Almost a year ago, Raelene Castle became the first woman to run a national football code when she was selected as chief of Rugby Australia.
She said genuine change in getting women into senior positions relied on three key areas — including women stepping up.
"Firstly, boards need to understand, value and prioritise diversity and it needs to be a key focus for them," she said.
"Secondly, good female board candidates need strong male and female sponsors to promote their names in the informal conversations that happen in the build up to appointments.
"Thirdly, more female candidates need to hold their hand up and be more positive and confident in their approach for board and leadership roles — you can't get a job you don't apply for."
Sydney Sixers general manager Jodie Hawkins said she has always felt very supported in the sport after joining Cricket NSW following many years in rugby league — working for the Sydney Roosters and Parramatta Eels.
"For me it's been interesting coming from within sport and climbing the ranks," Ms Hawkins said.
"It's not been easy and there are still challenges, but I've proven myself and I feel very, very supported in cricket ... not all sports are as supportive."
Ms Hawkins said the lack of women in senior executive and coaching positions was a "cultural thing".
"Until the visibility changes, the culture won't change — it needs to become the norm," she said.
"Although, look how far things have come in three years. Imagine what it'll be like in another three ... that's the day I really look forward to, when women in these roles are not seen as unusual."
Basketball NSW chief executive Maria Nordstrom agreed.
"I believe the change in sport is reflective of the Australian culture ... that, and how we recruit for both boards and executives needs to change and be aligned to the corporate market with proper recruitment and interview processes, and well-balanced interview panels," Ms Nordstrom said.
"I grew up in Sweden where gender equality has been a focus for 40-plus years, but sport is still heavily governed by men.
"To bring about cultural change in sport there are more layers to deal with ... it is a constant work in progress."

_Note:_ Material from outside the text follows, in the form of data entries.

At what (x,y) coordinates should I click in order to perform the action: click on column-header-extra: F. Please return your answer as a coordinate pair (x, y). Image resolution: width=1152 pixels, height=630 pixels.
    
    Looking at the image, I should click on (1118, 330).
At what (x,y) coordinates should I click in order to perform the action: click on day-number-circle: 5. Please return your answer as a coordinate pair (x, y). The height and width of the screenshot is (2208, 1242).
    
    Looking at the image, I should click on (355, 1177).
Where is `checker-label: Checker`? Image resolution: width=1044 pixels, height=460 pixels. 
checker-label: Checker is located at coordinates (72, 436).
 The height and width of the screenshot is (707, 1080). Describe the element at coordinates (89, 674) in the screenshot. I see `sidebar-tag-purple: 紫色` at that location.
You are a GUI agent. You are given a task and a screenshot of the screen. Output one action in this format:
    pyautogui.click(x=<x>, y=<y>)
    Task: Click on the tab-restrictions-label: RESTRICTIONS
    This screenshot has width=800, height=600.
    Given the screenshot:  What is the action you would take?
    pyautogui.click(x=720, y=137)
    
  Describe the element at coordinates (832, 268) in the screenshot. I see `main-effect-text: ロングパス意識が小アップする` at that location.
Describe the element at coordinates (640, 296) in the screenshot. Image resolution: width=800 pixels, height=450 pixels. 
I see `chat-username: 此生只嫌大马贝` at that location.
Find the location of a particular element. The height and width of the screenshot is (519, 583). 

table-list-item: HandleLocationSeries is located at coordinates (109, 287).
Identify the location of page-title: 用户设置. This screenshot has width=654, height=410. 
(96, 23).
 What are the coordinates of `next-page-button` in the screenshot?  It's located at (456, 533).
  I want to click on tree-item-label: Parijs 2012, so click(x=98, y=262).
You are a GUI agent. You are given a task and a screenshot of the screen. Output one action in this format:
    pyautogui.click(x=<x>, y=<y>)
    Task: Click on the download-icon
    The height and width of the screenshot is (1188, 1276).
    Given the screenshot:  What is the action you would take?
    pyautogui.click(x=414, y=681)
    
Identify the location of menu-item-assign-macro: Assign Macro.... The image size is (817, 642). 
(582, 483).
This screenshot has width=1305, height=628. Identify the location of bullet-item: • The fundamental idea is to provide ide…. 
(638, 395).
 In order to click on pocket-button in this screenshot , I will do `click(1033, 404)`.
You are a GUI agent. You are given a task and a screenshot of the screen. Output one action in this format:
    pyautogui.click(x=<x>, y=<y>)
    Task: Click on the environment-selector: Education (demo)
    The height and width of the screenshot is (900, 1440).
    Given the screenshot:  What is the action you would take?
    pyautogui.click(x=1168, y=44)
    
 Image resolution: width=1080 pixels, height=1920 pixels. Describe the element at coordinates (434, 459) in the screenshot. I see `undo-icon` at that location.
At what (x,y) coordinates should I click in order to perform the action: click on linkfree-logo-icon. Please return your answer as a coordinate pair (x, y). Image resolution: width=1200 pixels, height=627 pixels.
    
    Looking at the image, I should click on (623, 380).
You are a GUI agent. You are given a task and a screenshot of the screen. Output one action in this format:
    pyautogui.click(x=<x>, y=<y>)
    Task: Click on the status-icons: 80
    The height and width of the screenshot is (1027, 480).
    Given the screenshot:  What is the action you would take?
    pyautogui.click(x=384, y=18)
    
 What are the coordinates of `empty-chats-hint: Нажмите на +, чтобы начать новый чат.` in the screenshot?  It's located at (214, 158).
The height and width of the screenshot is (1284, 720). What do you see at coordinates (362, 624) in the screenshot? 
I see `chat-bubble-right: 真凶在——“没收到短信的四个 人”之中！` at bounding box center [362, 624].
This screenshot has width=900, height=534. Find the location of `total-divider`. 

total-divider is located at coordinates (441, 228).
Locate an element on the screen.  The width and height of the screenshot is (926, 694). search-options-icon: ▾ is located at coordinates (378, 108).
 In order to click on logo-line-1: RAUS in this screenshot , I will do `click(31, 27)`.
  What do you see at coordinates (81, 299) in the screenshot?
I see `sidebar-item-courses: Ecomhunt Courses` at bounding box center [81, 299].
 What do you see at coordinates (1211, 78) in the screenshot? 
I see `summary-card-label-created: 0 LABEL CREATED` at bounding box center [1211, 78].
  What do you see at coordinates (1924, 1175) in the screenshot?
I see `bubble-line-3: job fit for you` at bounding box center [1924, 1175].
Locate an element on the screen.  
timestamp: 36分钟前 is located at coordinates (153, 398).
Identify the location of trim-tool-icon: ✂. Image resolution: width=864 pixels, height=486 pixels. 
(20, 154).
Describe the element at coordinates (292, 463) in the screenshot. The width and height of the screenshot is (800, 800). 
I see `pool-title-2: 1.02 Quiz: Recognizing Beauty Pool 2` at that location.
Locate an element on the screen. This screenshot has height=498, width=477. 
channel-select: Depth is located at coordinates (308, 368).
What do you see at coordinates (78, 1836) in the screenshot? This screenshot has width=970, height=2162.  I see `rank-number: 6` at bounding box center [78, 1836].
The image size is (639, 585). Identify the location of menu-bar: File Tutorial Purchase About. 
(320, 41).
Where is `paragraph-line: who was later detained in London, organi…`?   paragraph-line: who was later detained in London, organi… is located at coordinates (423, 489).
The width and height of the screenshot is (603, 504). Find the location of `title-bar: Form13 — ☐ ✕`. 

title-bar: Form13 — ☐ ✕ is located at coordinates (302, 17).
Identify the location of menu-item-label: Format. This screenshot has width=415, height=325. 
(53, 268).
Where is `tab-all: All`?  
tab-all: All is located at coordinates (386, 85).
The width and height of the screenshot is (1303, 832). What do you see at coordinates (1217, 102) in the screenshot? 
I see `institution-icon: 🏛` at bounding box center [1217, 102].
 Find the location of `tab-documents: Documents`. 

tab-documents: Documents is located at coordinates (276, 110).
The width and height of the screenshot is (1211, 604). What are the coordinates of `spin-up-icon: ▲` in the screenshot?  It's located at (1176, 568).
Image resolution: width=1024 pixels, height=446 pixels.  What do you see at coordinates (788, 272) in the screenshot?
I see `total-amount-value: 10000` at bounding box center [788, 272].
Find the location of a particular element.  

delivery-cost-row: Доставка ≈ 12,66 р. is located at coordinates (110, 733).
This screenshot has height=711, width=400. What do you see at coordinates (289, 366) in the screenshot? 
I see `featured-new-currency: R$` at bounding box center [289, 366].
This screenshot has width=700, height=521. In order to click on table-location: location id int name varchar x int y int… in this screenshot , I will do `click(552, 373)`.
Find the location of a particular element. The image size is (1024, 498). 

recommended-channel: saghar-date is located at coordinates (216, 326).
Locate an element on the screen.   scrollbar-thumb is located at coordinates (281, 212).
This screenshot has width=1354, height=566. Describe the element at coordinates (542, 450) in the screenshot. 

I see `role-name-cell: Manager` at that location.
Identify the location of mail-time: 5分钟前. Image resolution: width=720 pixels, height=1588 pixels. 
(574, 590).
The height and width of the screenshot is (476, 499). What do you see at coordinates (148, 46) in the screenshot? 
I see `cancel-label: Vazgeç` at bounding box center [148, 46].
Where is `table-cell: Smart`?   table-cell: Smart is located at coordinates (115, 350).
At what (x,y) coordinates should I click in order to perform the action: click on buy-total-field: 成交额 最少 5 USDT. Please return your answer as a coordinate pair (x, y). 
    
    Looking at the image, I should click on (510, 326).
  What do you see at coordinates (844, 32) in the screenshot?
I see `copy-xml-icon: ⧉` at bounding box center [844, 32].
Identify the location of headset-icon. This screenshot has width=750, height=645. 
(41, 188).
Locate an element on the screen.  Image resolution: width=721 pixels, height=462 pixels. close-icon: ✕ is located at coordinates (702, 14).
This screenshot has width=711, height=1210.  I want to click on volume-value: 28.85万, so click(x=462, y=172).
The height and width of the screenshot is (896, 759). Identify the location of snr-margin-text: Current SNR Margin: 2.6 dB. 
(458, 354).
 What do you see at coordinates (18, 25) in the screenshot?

Ms Nordstrom was appointed by the board of Basketball NSW in February 2017 after a search by the board, chaired by long-time sports administrator Bob Elphinston.
"With 40-50 per cent of sports participants being female, it makes a lot of sense for all sports to actively seek and recruit well credentialed female CEOs and board members," Mr Elphinston said.
"The recruitment of Maria has been a major step forward for basketball in NSW.
"With her strong business background and passion for the sport she is breaking new ground in growing the sport achieving commercial support and dramatically improving relations with our key stakeholders."
Mr Elphinston said the appointment of women to high-profile leadership positions in sport — such as Ms Palmer at Sport Australia and Raelene Castle at Rugby Australia — pointed to a growing confidence in the sector.
National sports bodies that receive government funding through Sport Australia may in future have their grants decided on the gender breakdown of their senior appointments — both in the office and on the field.
Ms Palmer said it was a strategy that has been effective in increasing the number of women now serving on boards.
"Certainly the 40 per cent requirement for female directors on boards has created enormous diversity, so we've reached just below that target [39.5 per cent] in sports across Australia. So my view is, targets count," she said.
"We will be advocating and supporting sports but yes, there'll be a point where we need to make sure that all biases are removed and opportunities are provided for females to participate meaningfully in positions of influence and power in sport."
There are 16 executive and 16 high-performance coach positions available for the first year of the AIS Talent Program.